Inverters and servo drives are both commonly used electrical devices, but why use two different devices to control motor frequency? The following will introduce and compare them from three aspects: inverters, servo motor control, and motors.
Regarding frequency converters:
A simple frequency converter can only regulate the speed of an AC motor. Whether it can operate in open-loop or closed-loop mode depends on the control method and the frequency converter; this is the traditional V/F control method. Many modern frequency converters have established mathematical models that convert the three phases of the AC motor's stator magnetic field (UVW) into two current components that can control the motor's speed and torque. Most well-known brands of frequency converters capable of torque control use this method. Each phase of UVW requires a current sensing device to detect the Moore effect, and the sampled feedback forms a closed-loop negative feedback current loop PID control. AFSEN frequency converters have proposed a different direct torque control technology. This allows control of both motor speed and torque, with speed control accuracy superior to V/F control. Encoder feedback is optional; when added, control accuracy and responsiveness are significantly improved.
Regarding the motor:
The materials, structure, and manufacturing technology of servo motors are far superior to those of AC motors driven by frequency converters (typically AC motors or various types of frequency converters such as constant torque and constant power motors). This means that when the driver outputs a power supply with rapidly changing current, voltage, and frequency, the servo motor can respond accordingly, exhibiting significantly better response characteristics and overload resistance than frequency converter-driven AC motors. This difference in motor characteristics is the fundamental reason for the different functions of the two. It's not that frequency converters cannot output power signals that change so rapidly, but rather that the motor itself cannot react in time. Therefore, frequency converters incorporate overload protection mechanisms in their internal algorithms to safeguard the motor. Of course, even without these mechanisms, the output capacity of a frequency converter is still limited; some high-performance frequency converters can directly drive servo motors.
Regarding servo drivers:
Servo drives, while incorporating frequency conversion technology, employ more precise control techniques and algorithms in their internal current, speed, and position loops (which frequency converters lack). This results in significantly enhanced functionality compared to traditional servos, primarily due to their ability to achieve accurate position control. Speed and position are controlled by pulse sequences sent from a host controller (some servos integrate control units or directly set parameters like position and speed within the drive via bus communication). The drive's internal algorithms, faster and more accurate calculations, and superior electronic components make it superior to frequency converters. (PLC training course)
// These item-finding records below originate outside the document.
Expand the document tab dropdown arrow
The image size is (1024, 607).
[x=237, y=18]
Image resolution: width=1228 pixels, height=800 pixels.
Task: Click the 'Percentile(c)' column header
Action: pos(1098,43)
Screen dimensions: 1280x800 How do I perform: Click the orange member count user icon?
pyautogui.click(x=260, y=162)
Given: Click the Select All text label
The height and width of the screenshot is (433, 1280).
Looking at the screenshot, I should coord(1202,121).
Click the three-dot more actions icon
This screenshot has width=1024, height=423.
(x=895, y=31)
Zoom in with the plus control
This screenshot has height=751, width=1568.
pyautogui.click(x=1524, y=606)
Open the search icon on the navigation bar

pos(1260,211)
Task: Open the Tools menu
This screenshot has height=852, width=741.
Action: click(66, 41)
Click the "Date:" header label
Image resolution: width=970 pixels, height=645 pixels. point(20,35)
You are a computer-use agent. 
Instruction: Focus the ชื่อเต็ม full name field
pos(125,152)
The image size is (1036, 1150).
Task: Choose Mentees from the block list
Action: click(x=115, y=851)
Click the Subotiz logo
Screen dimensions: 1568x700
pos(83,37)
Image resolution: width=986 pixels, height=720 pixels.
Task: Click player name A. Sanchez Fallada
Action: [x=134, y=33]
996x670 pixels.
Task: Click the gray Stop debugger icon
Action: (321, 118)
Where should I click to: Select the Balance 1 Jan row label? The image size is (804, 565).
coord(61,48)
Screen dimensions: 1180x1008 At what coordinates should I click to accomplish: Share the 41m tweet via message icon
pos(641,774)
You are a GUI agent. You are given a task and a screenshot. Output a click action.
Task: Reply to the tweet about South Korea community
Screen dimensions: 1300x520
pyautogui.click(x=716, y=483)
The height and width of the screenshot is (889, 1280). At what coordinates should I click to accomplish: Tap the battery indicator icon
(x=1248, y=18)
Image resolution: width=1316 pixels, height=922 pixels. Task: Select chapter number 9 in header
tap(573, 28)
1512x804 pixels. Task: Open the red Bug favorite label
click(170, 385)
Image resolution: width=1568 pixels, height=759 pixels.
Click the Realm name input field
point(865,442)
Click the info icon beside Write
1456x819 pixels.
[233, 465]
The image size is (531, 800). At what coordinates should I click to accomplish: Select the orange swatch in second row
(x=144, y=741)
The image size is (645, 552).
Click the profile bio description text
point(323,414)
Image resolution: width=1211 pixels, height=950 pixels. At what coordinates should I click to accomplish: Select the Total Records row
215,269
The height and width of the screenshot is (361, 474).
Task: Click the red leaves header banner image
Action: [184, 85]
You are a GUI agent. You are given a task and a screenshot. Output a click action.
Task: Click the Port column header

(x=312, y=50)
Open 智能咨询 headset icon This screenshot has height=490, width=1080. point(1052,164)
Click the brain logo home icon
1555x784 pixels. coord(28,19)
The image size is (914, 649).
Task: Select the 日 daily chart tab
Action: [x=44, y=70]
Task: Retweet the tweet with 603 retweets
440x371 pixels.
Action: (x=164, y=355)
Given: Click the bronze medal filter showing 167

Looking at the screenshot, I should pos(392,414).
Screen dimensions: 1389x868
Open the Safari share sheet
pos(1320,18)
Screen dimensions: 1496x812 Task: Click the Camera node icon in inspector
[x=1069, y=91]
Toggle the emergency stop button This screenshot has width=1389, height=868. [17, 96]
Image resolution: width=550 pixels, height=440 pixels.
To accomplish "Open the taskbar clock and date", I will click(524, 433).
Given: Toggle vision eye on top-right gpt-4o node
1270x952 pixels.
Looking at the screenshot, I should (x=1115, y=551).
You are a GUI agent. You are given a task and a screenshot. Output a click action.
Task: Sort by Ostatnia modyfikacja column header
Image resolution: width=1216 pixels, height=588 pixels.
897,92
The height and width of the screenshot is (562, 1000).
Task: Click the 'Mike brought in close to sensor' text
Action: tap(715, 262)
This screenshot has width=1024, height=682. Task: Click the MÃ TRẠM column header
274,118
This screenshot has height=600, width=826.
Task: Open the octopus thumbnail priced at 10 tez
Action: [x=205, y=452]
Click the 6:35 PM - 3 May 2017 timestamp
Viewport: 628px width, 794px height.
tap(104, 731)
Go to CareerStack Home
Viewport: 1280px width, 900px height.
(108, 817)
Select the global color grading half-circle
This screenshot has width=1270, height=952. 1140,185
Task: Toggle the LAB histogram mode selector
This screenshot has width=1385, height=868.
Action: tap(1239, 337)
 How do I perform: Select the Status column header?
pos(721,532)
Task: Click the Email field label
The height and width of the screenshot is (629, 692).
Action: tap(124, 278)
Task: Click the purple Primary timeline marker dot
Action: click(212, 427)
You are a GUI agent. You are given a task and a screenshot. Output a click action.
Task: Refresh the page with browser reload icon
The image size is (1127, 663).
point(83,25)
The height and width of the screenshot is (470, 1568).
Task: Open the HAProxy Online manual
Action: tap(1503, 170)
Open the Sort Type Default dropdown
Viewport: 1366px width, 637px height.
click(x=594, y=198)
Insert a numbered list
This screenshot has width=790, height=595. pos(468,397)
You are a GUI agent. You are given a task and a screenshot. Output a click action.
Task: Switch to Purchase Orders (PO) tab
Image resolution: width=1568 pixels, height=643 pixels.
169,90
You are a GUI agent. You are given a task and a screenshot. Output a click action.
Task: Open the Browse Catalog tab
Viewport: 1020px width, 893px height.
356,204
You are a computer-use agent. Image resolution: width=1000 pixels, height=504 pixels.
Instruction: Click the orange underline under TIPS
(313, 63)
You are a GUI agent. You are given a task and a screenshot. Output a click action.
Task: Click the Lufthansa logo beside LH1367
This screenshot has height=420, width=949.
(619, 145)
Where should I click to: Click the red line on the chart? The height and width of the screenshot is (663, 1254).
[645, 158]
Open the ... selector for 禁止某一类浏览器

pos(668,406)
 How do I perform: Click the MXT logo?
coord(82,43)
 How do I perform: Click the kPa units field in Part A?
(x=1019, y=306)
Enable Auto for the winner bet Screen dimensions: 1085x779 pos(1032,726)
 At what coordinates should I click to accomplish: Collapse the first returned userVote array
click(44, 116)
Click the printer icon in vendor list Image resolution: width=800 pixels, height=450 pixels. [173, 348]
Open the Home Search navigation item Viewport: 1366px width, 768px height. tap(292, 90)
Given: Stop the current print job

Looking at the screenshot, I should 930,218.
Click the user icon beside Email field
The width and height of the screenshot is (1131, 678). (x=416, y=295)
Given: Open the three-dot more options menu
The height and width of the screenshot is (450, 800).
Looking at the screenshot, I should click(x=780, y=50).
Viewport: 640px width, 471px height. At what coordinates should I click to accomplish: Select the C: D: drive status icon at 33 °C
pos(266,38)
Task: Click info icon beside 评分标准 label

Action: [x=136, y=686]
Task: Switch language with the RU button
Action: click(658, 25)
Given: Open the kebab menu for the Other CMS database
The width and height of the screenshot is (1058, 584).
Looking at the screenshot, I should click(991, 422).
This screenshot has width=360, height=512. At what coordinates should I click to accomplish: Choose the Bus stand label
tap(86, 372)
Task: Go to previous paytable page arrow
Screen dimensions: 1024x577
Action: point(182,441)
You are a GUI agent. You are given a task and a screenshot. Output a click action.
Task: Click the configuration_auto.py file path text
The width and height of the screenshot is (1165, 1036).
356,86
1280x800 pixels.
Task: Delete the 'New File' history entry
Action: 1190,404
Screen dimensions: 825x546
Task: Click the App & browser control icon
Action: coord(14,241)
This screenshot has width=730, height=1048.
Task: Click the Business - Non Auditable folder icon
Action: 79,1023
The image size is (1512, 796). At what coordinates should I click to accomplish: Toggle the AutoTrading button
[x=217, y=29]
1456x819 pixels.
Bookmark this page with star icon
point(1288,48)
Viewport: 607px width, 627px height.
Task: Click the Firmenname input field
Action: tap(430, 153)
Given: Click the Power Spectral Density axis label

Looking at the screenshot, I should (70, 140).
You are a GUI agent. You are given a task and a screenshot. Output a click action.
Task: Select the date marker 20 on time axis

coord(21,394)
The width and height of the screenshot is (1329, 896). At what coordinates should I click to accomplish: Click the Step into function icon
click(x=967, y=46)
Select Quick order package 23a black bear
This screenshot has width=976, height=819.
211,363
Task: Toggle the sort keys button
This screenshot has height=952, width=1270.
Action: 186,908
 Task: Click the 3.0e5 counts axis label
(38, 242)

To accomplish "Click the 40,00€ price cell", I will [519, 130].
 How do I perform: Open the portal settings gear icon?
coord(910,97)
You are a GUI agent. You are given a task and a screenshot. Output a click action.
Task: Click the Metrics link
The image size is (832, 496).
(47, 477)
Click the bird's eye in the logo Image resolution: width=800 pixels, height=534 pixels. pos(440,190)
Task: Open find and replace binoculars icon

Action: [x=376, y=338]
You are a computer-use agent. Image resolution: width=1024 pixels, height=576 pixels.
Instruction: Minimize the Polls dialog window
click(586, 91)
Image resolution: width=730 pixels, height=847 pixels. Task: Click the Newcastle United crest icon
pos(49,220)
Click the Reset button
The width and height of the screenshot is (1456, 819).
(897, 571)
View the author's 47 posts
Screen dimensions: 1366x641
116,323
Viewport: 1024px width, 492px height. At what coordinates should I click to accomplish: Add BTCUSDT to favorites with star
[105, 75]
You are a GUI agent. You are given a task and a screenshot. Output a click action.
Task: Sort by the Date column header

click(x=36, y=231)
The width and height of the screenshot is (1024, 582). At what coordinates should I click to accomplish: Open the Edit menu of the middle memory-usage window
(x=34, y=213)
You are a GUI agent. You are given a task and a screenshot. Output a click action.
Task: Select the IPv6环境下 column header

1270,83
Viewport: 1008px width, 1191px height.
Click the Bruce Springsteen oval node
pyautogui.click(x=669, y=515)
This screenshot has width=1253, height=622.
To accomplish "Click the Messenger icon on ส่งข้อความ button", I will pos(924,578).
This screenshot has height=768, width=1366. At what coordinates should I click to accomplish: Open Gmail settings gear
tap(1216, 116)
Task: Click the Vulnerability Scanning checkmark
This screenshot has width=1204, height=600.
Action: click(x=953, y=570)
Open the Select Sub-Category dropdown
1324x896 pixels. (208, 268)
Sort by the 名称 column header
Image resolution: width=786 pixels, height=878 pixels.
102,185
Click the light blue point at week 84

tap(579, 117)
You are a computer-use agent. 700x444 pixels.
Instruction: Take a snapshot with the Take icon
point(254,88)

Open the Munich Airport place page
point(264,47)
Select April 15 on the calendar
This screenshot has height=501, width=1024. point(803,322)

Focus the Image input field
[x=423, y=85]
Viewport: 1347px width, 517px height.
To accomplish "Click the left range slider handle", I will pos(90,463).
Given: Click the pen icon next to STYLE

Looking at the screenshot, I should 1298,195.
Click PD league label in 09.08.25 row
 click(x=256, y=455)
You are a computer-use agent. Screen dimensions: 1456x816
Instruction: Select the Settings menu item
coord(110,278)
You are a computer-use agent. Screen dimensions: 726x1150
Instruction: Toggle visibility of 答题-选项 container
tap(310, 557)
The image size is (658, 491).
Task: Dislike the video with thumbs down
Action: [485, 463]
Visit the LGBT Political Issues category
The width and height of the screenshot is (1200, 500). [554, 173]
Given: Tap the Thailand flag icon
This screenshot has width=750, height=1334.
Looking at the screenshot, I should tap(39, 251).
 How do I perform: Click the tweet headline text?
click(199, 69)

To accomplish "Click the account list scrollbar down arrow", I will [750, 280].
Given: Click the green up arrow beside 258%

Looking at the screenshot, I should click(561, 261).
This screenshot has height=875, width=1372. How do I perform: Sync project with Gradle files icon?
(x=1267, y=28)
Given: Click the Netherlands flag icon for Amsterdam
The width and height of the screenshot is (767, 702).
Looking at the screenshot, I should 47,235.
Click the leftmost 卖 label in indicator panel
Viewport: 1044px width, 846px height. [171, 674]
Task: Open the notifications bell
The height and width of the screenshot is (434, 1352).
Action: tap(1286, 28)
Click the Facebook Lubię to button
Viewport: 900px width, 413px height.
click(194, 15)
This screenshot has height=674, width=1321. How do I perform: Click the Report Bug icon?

One important difference between servo and frequency converter is:
Variable frequency drives (VFDs) can operate without encoders, while servo drives must have encoders for electronic commutation. AC servo technology itself borrows from and applies VFD technology. It achieves this by using PWM (Pulse Width Modulation) to mimic the control method of a DC motor, building upon the servo control of a DC motor. In other words, AC servo motors inevitably involve a VFD step: PLC data shows that VFDs first rectify the 50-60Hz AC power into DC power, and then invert it into a frequency-adjustable waveform similar to a sine or cosine pulse through various gate-controllable transistors (IGBTs, IGCTs, etc.) via carrier frequency and PWM adjustment. Because the frequency is adjustable, the speed of the AC motor is also adjustable (n=60f/2p, where n is the speed, f is the frequency, and p is the number of pole pairs).